Os elementos caracterizadores da União Estável não podem desbordar daqueles previstos na lei, pois, se a lei não exige, não cabe ao intérprete assim o fazer.
Dessa forma, data máxima vênia, a professora Maria Helena Diniz peca ao listar elementos que não se encontram previstos na lei, nem mesmo mediante grande esforço interpretativo, quais sejam: coabitação e participação da mulher no sustento do lar, pois, em assim sendo, estar-se-ia diante de verdadeiro casamento, e não de união estável, que, por sua própria essência, demanda menos requisitos que a união matrimonial.
A linha que diferencia união estável de mero namoro, do concubinato e do casamento às vezes é bem tênue.
O namoro seria relação menos séria, no sentido de que os envolvidos possuem pontos de afinidade, isto é, um faz bem ao outro, às vezes envolve relações sexuais, até mesmo ajuda financeira recíproca, mas não possui elemento indispensável para caracterizar união estável, o objetivo de constituir família.
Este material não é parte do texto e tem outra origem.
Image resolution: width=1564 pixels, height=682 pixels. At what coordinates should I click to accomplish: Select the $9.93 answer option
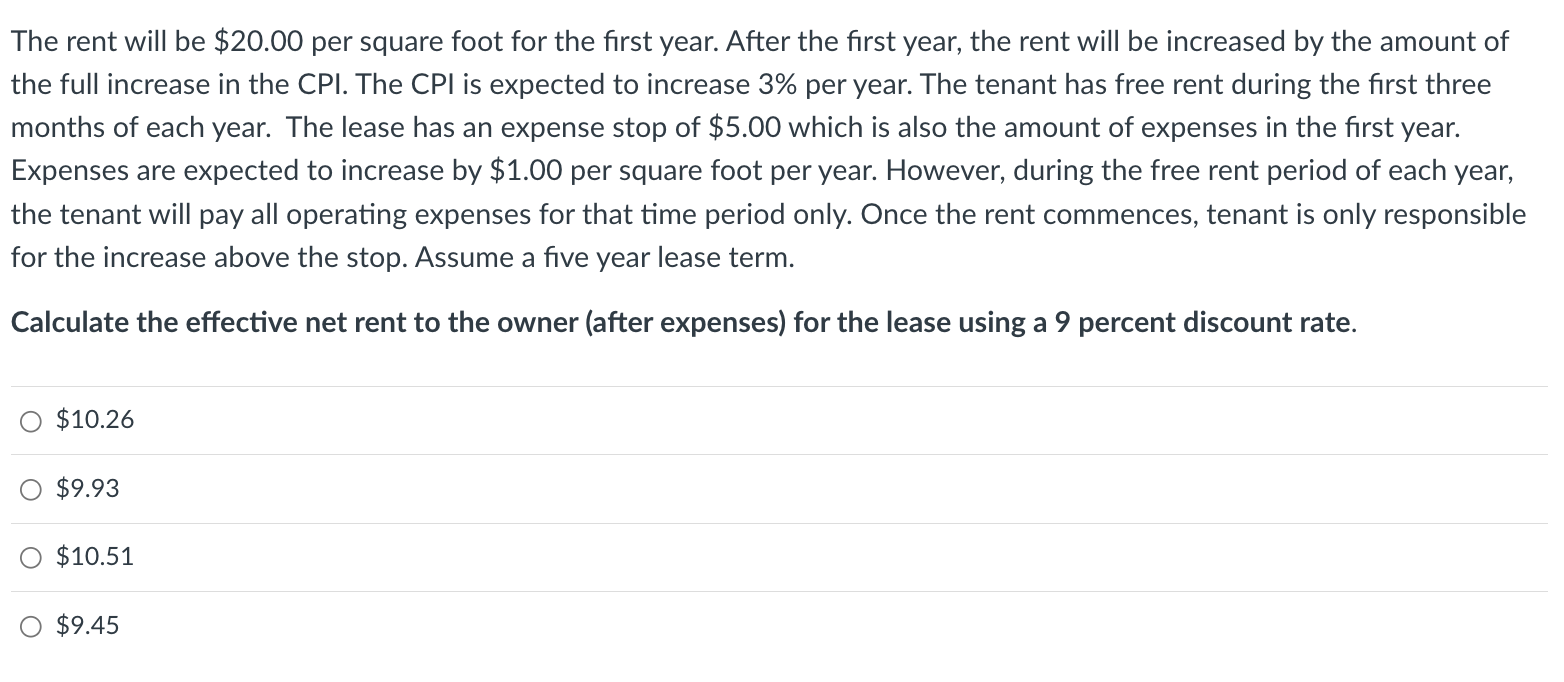point(87,488)
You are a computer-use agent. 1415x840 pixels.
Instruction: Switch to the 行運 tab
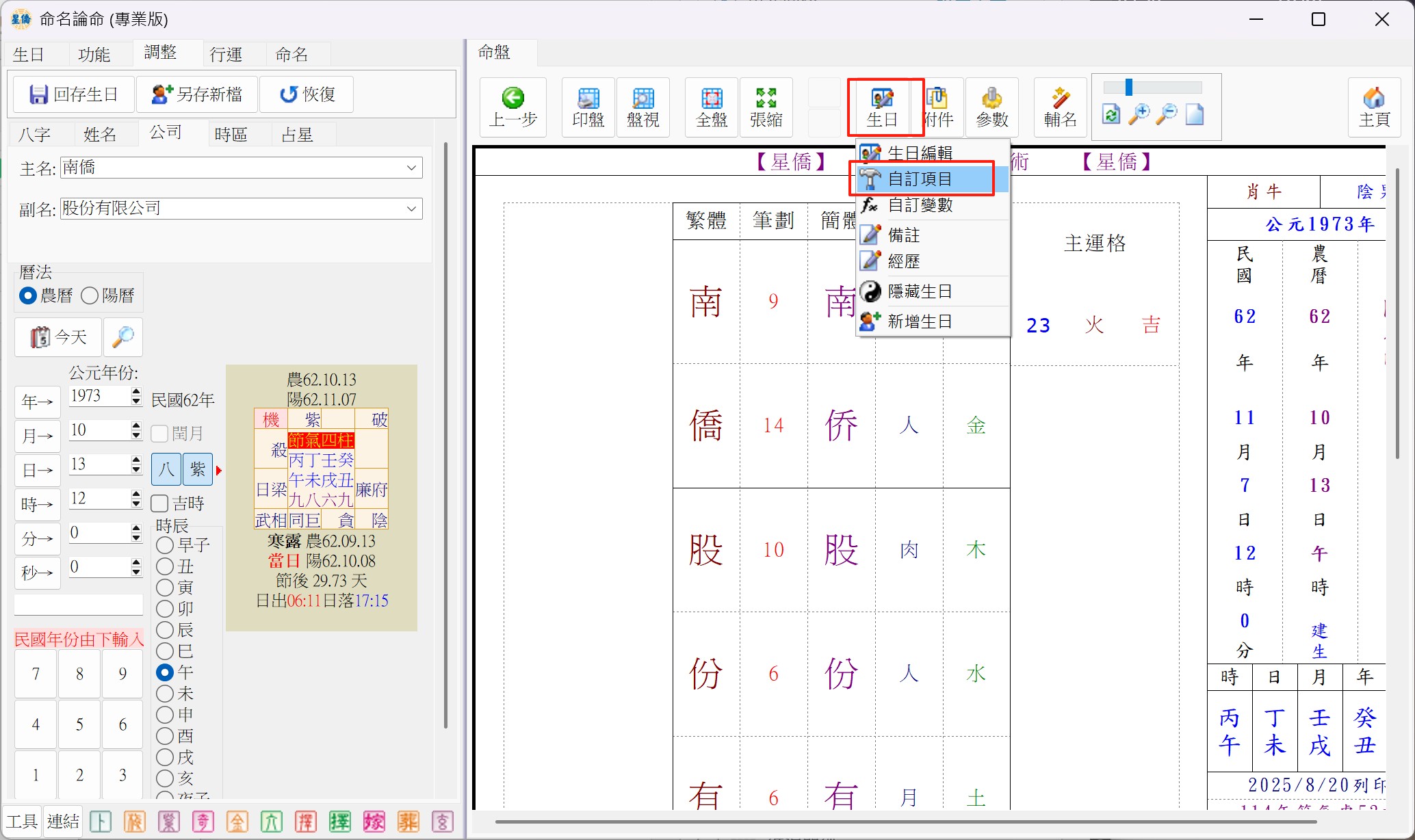point(226,54)

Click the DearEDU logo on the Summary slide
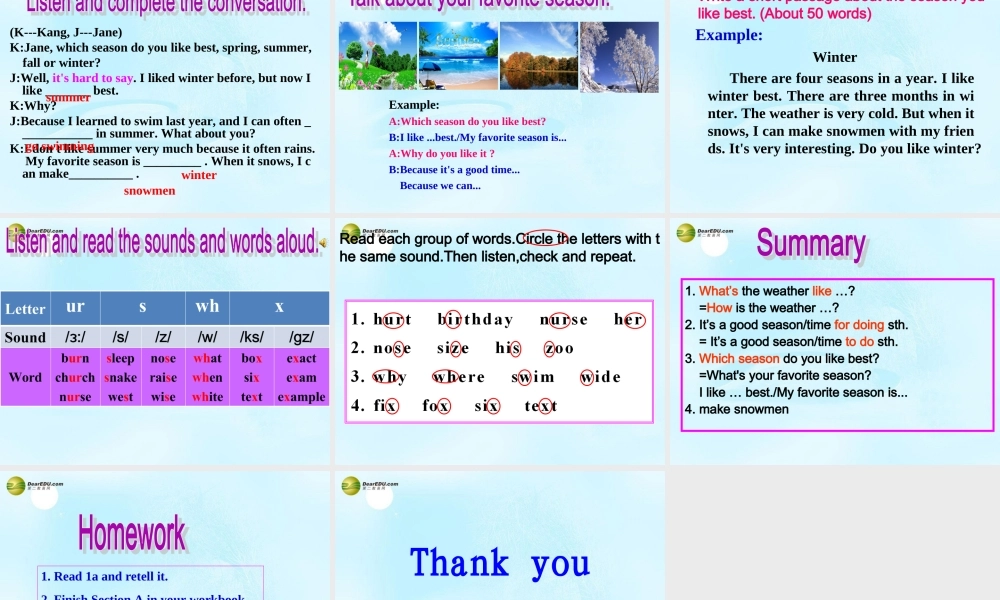(687, 232)
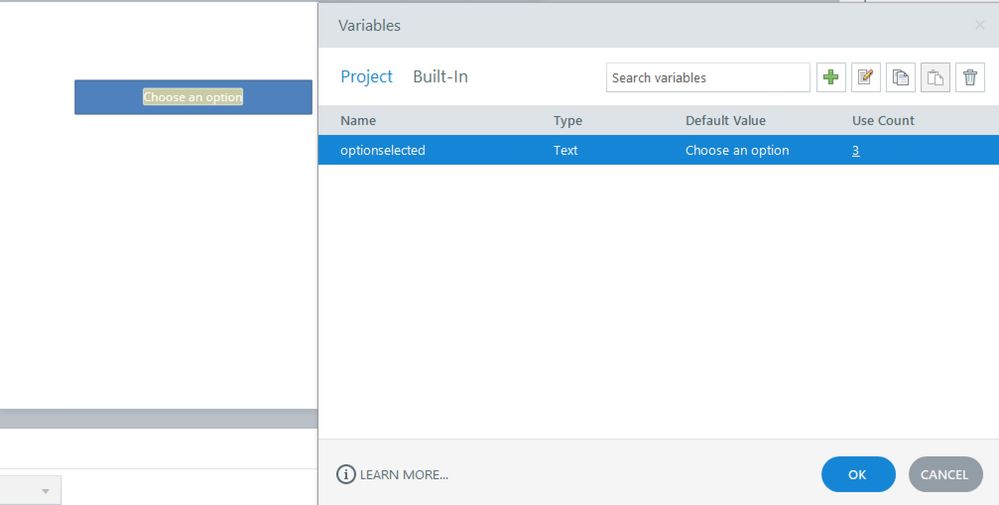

Seria algo parecido com casal que não tem planos para muito além do agora.
O concubinato chega ao extremo de ter quase as mesmas características da união estável, exceto por um, que é exatamente o que diferencia um do outro, o impedimento matrimonial, ou seja, no concubinato há vício na relação que impede o casal de um dia, se desejar, contrair núpcias, já na união estável o casal não se casa por mera faculdade, nos termos do artigo 1.723, §1º, do Código Civil.
Nesse diapasão, segue acórdão do Tribunal de Justiça do Rio Grande do Sul, em que fica claro que eventual conversão da união estável em casamento não passa de mera faculdade:
“UNIÃO ESTÁVEL. PRAZO. Confessada a vida em comum, ainda que por período inferior a dois anos, não há como desqualificar-se o relacionamento pelo fato de o varão afirmar que não tinha a intenção de casar. Apelo provido. APELAÇÃO CÍVEL Nº 70000908756. Relatora: Maria Berenice Dias. SÉTIMA CÂMARA CÍVEL. TJRS. Porto Alegre, 10 de maio de 2000.” (DIAS, 2010).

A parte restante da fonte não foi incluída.